Within this context, we are actively studying the cellular and molecular processes of gut SC transformation with the aim to develop novel therapeutic strategies.
Context
Colorectal cancer (CRC) is one of the most common cancers in the world and the current therapeutic strategy includes surgical ablation and chemotherapy. However, the cancer reappears in 30-50% of cases. The peculiarity of the intestinal epithelium is its continuous renewal fuelled by multipotent stem cells (SC) located in the crypts, generating all differentiated cell types. Recent studies have highlighted that the crypt SC are the cells responsible for CRC. It is, in fact, proposed that their neoplastic transformation may be the cause of cancer stem cells (CSCs), known to support tumour growth, metastatic spread and responsible for drug resistance. In agreement with this hypothesis, a molecular signature of SCs is predictive of a high risk of recurrence in patients. Understand the mechanisms that control SC homeostasis and determine how their impairment contributes to the neoplastic transformation of these cells is needed to develop efficient diagnostic and therapeutic tools.

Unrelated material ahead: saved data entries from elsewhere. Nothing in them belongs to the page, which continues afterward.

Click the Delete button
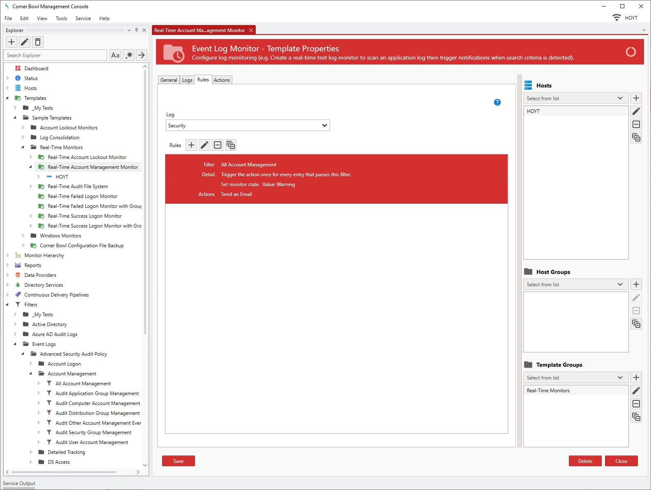651x490 pixels. pyautogui.click(x=585, y=461)
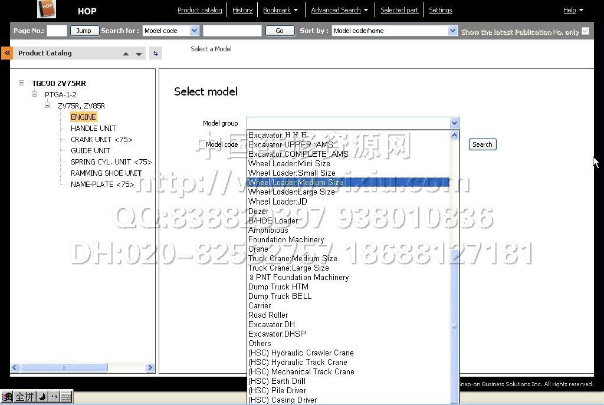Toggle the half-moon icon in IME bar
This screenshot has width=604, height=405.
(42, 397)
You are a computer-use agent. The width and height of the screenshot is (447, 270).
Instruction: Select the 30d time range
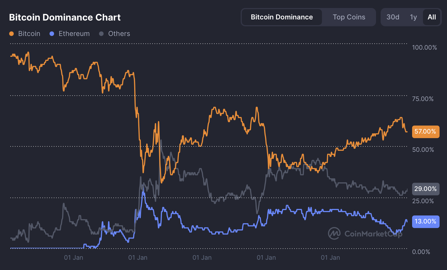[x=392, y=17]
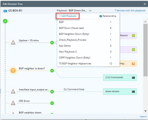
Task: Click green plus after Uptime < 15 mins
Action: coord(52,42)
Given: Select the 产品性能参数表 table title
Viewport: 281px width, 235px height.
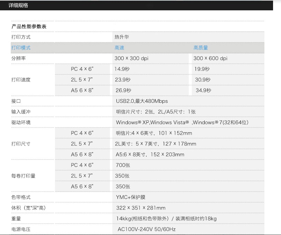Looking at the screenshot, I should 29,27.
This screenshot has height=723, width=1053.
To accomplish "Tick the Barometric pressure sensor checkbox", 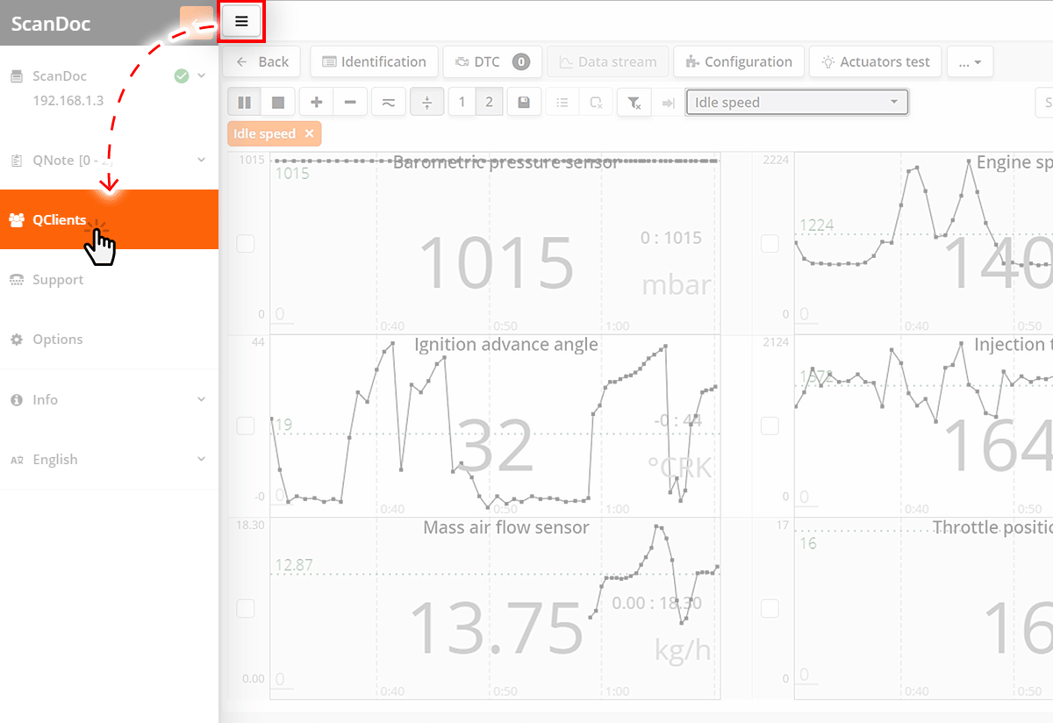I will pyautogui.click(x=246, y=243).
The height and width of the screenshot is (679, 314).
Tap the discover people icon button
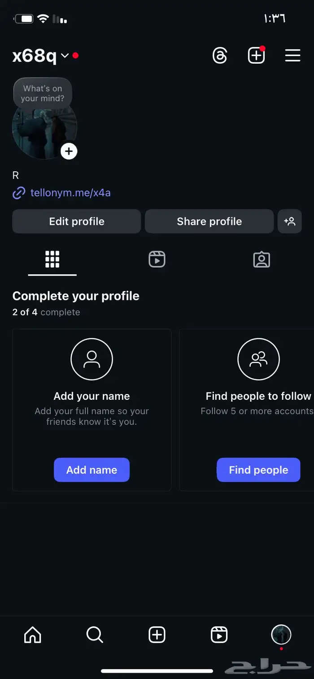[x=289, y=221]
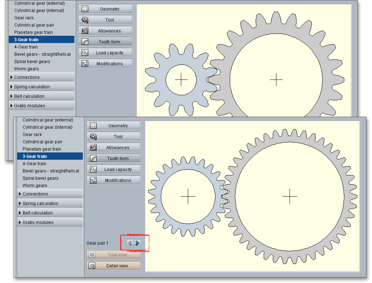Select Spiral bevel gears in the lower window
Screen dimensions: 372x283
pos(40,178)
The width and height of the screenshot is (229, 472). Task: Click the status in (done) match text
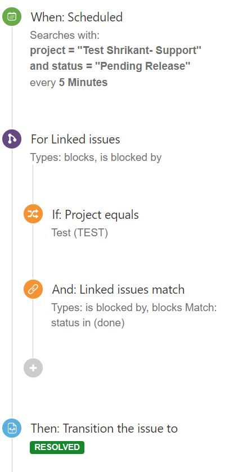click(x=88, y=323)
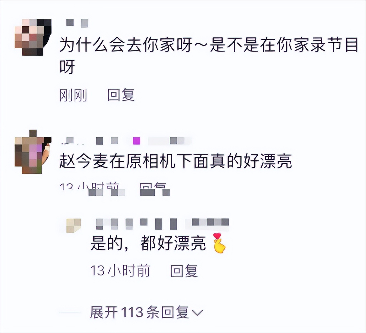Viewport: 366px width, 333px height.
Task: Open the second commenter's avatar
Action: coord(33,152)
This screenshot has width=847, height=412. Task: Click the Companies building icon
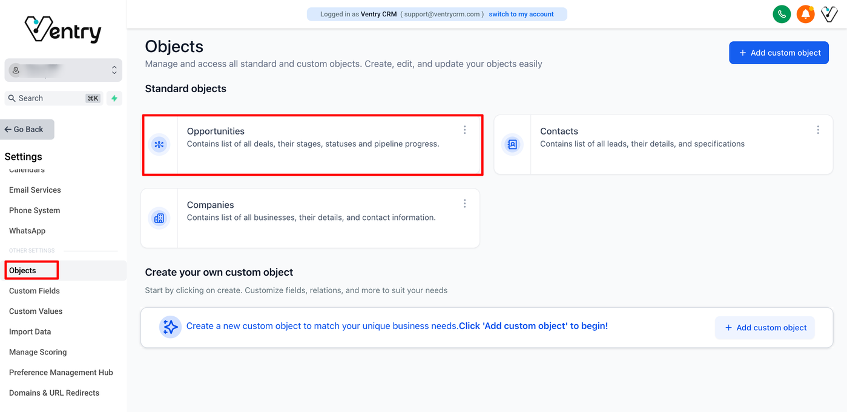coord(159,218)
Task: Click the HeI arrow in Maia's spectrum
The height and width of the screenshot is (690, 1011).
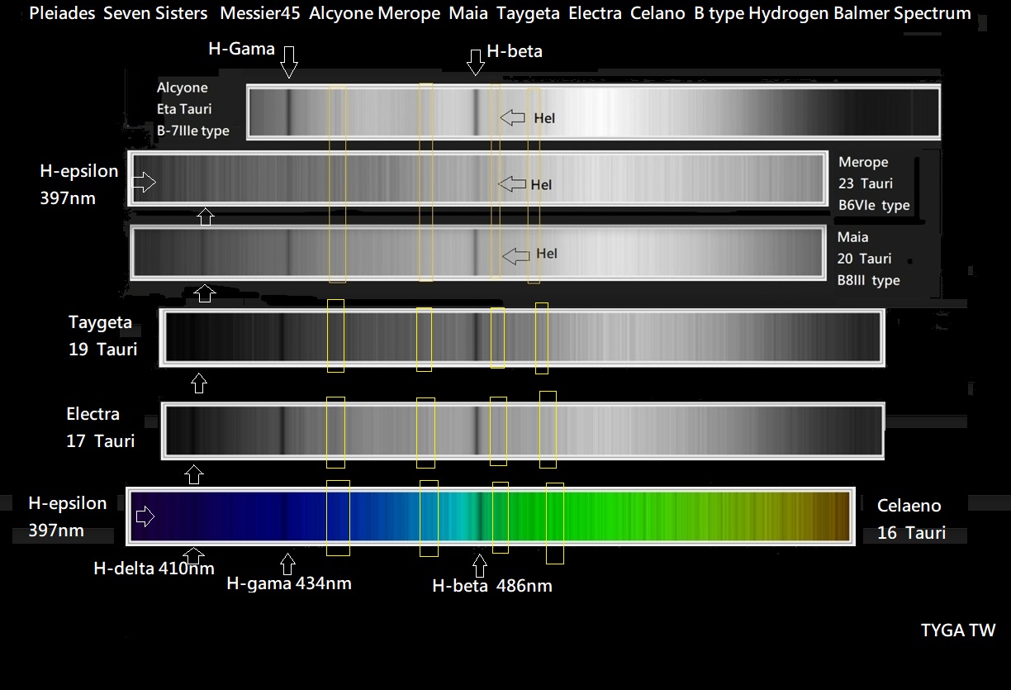Action: click(x=516, y=256)
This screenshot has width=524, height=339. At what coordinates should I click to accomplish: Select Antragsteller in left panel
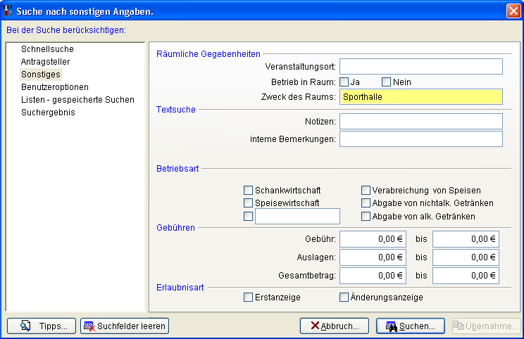click(x=45, y=62)
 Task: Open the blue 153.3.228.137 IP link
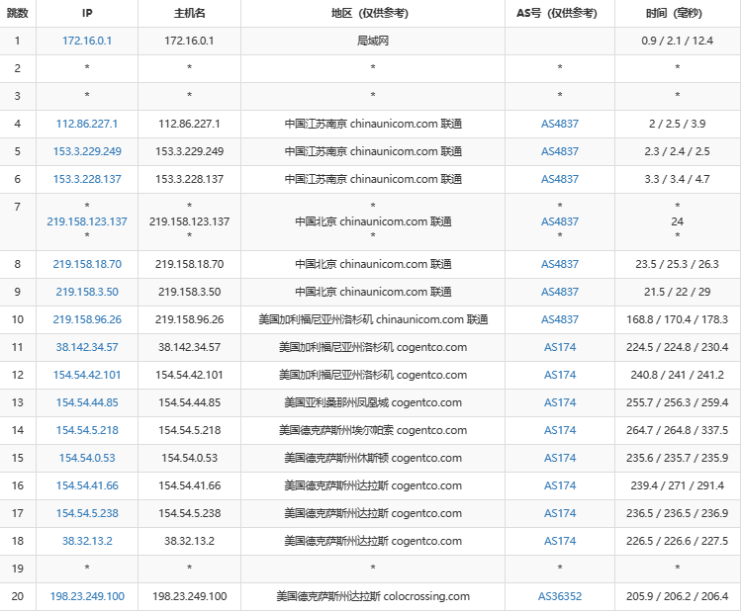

In this context, we are developing several complementary research axes. Indeed, our team showed the involvement of thyroid hormones through the TRa1 nuclear receptor in regulating the homeostasis of the intestinal epithelium precursor cells in physiological and pathological conditions. These results opened new perspectives in the study of this extrinsic signal in the physiopathology of the crypt SCs. In another research axis, we defined the activity of the CXCL12 chemokine and its receptors CXCR4 and CXCR7 in CRCs and metastatic dissemination.
The aim of our current research activities is to better understand the regulatory networks governing the homeostasis of CS and their contribution to neoplastic transformation. The project also takes into account functional interactions between the intrinsic factors of intestinal pathophysiology and external signals such as hormones and chemokines.